:: PROVIDED RECORDS

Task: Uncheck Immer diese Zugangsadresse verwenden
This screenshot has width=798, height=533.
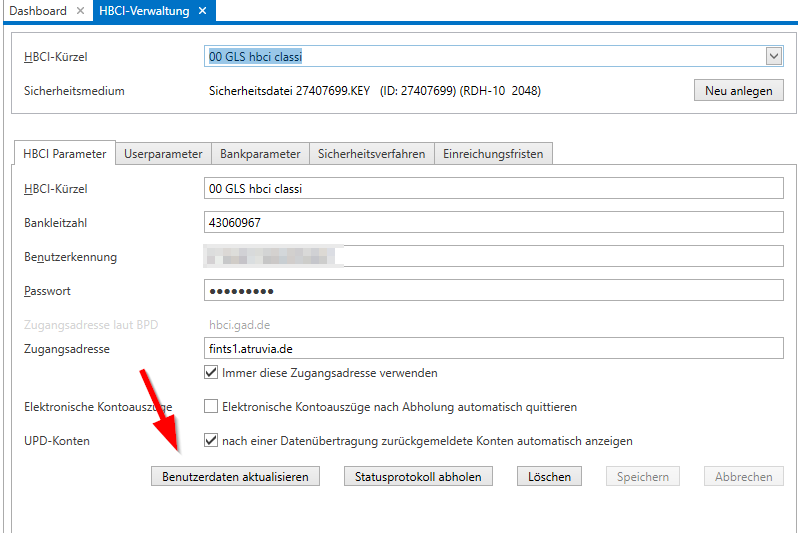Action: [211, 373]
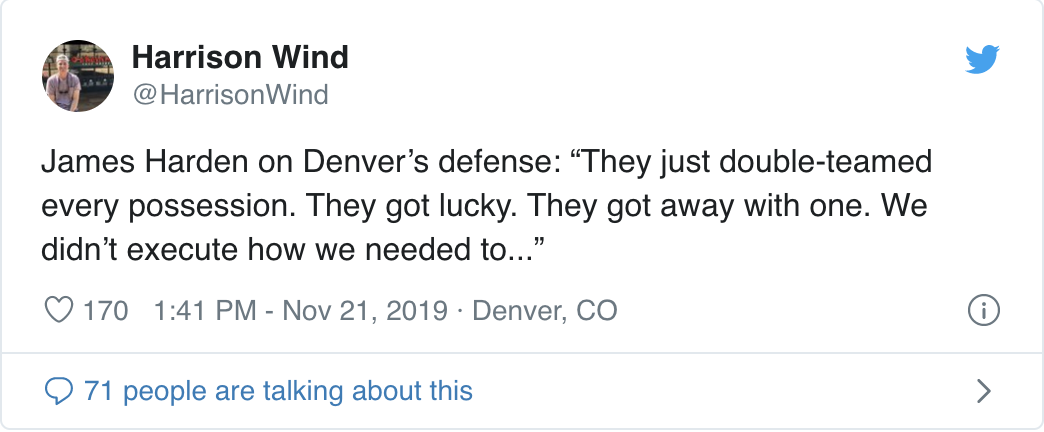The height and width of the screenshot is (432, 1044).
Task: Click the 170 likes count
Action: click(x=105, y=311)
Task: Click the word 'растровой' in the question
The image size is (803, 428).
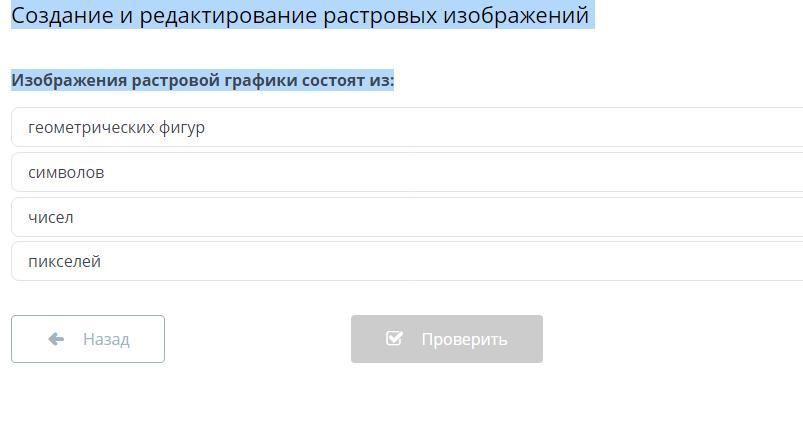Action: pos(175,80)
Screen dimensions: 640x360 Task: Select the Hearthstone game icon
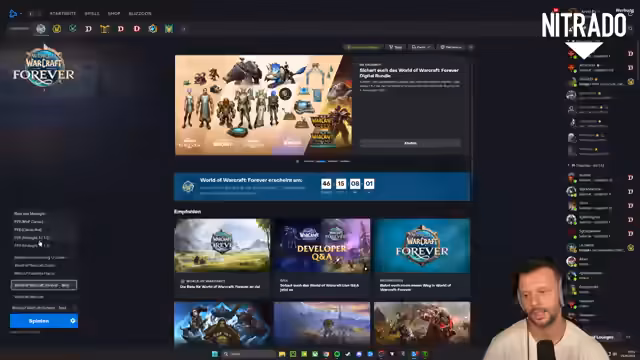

::::

• _WHAT YOU SHOULD DO_: In the reply, each line of the data must appear exactly as written, and no picture may appear.

• _EXPECTED OUTPUT_:
Task: Uncheck Immer diese Zugangsadresse verwenden
This screenshot has width=798, height=533.
Action: [211, 373]
The height and width of the screenshot is (432, 1044).
Task: Click the 170 likes count
Action: click(x=105, y=311)
Task: Click the word 'растровой' in the question
The image size is (803, 428).
Action: pos(175,80)
Screen dimensions: 640x360 Task: Select the Hearthstone game icon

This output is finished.